Thursday, February 26, 2009

I want to be an entrepreneur

I recently got a chance to watch (again) one of the episodes of one of my favourite kiddie show (take note: kiddie show!) and, surprisingly, the episode was about SpongeBob Squarepants trying to become an entrepreneur. I want to be an entrepreneur! – That’s what he said (and so did Patrick, his best buddy). The idea of putting entrepreneurship as the theme for an episode of the infamous show of SpongeBob Squarepants made me think what the creators of the episode were trying to inculcate in the minds of their kiddie viewers. Why put such adult thing for a kiddie show? Are they really trying to tell their audience to become a real entrepreneur just like SpongeBob? Or could SpongeBob really be an entrepreneur? What the heck! But I should say it was one of the best episodes I’ve ever seen. The creators were effective in giving kids (like me) a firm idea about what entrepreneurship really is about. I don’t know where they got the idea of making the episode revolve around such topic, but I suppose that the creators of the show surely got a fascination (or should I say frustration) of becoming an entrepreneur.

And why am I telling you these? I just had an idea that this SpongeBob Squarepants episode is quite connected with our lesson in Entrepreneurship, one of our subjects in class (by the way, I’m an Accountancy student). My subject professor, Mr. Ramon Duremdes, in Asia Pacific College once discussed this so-called entrepreneurial mind that people have within them. According to him (and as said by the book we’re reading), people have this tendency to become an entrepreneur, given the right opportunity at the right time. It’s a process indeed: from deciding to become one, up to the actual putting up of the enterprise. An ENTREPRENEUR is actually someone who creates a new venture and assumes risks and rewards – that is he does the work all by himself (without having to get scolded by a hot-tempered boss), and every profit he gains (or every money he loses) goes to no one else but him. There’s another one called INTRAPRENEUR, who is, on the other hand, an entrepreneur working within an existing organization. The major difference between the two is that an intrapreneur works for an organization while an entrepreneur does not do so, thus creating his own venture.

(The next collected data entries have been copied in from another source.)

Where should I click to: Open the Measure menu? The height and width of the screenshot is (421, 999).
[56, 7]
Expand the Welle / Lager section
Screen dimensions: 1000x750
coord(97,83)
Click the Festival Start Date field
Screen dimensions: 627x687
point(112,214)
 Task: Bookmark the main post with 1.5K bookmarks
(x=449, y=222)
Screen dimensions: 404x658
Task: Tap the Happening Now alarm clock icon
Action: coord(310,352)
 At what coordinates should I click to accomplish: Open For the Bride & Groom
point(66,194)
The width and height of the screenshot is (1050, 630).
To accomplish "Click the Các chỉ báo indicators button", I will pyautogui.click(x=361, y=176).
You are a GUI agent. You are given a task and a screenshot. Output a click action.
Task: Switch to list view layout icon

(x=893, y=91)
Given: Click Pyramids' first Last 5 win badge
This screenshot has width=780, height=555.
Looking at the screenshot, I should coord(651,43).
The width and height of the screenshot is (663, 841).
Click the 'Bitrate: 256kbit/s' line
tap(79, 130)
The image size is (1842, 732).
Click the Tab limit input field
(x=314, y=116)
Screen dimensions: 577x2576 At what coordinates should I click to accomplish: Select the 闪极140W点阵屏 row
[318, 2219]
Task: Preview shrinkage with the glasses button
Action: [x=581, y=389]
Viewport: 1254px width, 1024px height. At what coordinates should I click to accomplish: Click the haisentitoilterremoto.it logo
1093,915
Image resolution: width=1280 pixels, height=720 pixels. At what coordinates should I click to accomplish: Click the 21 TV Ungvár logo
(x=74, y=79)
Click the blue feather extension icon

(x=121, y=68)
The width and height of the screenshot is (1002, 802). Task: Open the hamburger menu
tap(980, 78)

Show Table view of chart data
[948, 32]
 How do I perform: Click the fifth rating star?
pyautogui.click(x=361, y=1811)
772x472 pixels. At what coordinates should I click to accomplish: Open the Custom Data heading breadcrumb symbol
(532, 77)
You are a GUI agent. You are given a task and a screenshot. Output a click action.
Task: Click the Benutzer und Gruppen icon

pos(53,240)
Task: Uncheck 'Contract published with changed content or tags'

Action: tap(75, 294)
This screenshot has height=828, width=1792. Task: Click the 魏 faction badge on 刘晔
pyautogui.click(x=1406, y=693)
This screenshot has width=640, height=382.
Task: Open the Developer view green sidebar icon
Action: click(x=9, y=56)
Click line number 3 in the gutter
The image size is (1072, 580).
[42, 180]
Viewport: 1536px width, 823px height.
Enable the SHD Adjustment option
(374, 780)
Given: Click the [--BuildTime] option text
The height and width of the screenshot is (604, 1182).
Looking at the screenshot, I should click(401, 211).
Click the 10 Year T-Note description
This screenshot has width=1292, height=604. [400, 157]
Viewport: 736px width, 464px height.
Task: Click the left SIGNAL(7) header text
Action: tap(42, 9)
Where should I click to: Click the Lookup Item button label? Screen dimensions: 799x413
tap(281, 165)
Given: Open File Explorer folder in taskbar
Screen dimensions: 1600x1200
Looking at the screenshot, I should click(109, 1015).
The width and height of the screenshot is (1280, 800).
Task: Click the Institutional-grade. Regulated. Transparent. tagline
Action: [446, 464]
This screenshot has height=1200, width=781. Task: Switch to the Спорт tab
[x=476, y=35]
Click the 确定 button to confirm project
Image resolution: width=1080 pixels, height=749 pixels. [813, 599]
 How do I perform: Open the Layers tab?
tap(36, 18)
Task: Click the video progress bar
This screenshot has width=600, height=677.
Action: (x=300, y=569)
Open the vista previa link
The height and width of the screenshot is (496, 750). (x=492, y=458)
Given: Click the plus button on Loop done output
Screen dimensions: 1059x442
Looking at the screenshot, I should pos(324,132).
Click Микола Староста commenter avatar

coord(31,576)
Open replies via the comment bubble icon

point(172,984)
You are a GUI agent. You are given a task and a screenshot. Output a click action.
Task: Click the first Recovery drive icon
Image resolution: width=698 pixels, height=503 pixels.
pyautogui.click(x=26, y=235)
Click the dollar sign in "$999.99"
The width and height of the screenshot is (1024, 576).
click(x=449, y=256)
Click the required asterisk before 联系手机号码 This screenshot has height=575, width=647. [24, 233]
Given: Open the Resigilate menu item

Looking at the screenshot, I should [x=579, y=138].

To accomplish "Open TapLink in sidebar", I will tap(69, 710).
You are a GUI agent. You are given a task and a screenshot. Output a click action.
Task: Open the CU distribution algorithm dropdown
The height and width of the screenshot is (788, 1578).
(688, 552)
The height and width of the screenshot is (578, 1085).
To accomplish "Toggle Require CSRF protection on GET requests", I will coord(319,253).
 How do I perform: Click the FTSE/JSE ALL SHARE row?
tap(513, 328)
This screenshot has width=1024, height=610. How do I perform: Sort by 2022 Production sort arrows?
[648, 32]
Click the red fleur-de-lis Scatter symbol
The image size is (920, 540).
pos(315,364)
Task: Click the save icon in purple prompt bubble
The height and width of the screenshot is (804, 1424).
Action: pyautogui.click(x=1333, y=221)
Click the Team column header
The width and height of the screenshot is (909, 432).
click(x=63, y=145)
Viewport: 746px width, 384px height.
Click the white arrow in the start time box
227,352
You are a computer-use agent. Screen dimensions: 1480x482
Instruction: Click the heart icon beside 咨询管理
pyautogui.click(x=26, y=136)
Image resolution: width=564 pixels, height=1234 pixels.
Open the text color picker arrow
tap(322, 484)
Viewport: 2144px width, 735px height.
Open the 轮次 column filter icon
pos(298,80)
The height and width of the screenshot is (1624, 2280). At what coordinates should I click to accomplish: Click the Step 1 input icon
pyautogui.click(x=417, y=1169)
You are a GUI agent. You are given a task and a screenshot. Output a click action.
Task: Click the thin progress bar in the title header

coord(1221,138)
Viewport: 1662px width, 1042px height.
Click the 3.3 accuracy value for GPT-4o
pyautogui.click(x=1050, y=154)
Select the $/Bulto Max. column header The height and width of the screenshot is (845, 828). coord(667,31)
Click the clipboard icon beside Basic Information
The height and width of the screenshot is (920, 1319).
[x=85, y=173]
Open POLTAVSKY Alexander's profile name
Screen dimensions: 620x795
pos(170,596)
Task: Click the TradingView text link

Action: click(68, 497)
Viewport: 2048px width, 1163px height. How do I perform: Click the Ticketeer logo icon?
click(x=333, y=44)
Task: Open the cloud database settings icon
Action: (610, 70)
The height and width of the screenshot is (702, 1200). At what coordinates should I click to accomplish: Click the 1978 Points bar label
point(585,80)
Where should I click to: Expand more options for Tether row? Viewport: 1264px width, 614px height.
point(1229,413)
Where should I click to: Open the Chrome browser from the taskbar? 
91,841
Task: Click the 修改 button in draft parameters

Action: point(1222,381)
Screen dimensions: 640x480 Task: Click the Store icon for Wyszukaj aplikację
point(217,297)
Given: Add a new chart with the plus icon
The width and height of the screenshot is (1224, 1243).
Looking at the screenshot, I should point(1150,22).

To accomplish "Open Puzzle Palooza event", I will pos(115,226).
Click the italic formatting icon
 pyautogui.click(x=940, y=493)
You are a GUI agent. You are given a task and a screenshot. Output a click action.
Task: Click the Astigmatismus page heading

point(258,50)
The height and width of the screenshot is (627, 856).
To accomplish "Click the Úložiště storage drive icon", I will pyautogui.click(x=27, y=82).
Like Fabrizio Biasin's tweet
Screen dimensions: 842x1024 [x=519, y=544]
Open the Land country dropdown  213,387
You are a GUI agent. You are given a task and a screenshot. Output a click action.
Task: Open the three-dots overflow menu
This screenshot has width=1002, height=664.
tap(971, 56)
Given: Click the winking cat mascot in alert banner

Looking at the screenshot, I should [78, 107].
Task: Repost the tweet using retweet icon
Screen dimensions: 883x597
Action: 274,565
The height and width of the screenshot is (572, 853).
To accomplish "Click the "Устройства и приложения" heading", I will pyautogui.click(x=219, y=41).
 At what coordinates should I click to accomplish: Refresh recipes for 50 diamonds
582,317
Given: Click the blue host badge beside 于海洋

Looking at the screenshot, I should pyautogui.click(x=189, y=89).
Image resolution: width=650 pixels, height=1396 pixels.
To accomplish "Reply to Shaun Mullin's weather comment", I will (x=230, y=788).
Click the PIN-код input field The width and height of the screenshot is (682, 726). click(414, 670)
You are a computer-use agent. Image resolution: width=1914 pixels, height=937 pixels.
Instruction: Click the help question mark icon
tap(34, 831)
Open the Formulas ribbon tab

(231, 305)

We all know of people who became successful entrepreneurs. They are always featured on the business sections of every newspaper. Or if their success is a further achievement among business-minded people, their faces consume most of the spaces on the front cover of a business magazine. We all know of Henry Sy, who started a shoe store in Carriedo half a century ago, and is now the owner of the largest mall chain in the Philippines (not to mention that he is now the RICHEST person in town, with assets amounting almost double of that owned by Lucio Tan, another business tycoon who was the former richest guy in the country).

Could I ever achieve that? My grandmother owns a store in Manila, and my uncle has this internet shop. Since they started their businesses, they were able to stabilize their financial status. They were able to provide enough for their families. And in these extra-difficult times of crisis, they are still able to make their businesses survive. As for SpongeBob, he was able to turn into one of Bikini Bottom’s richest. All of those are because of entrepreneurship. I wish I could do that too.

What these things are trying to point out is that all of us (even characters in TV screens) can be great businessmen. It may seem too elusive, but if only we put our best foot forward, we all could become good business people.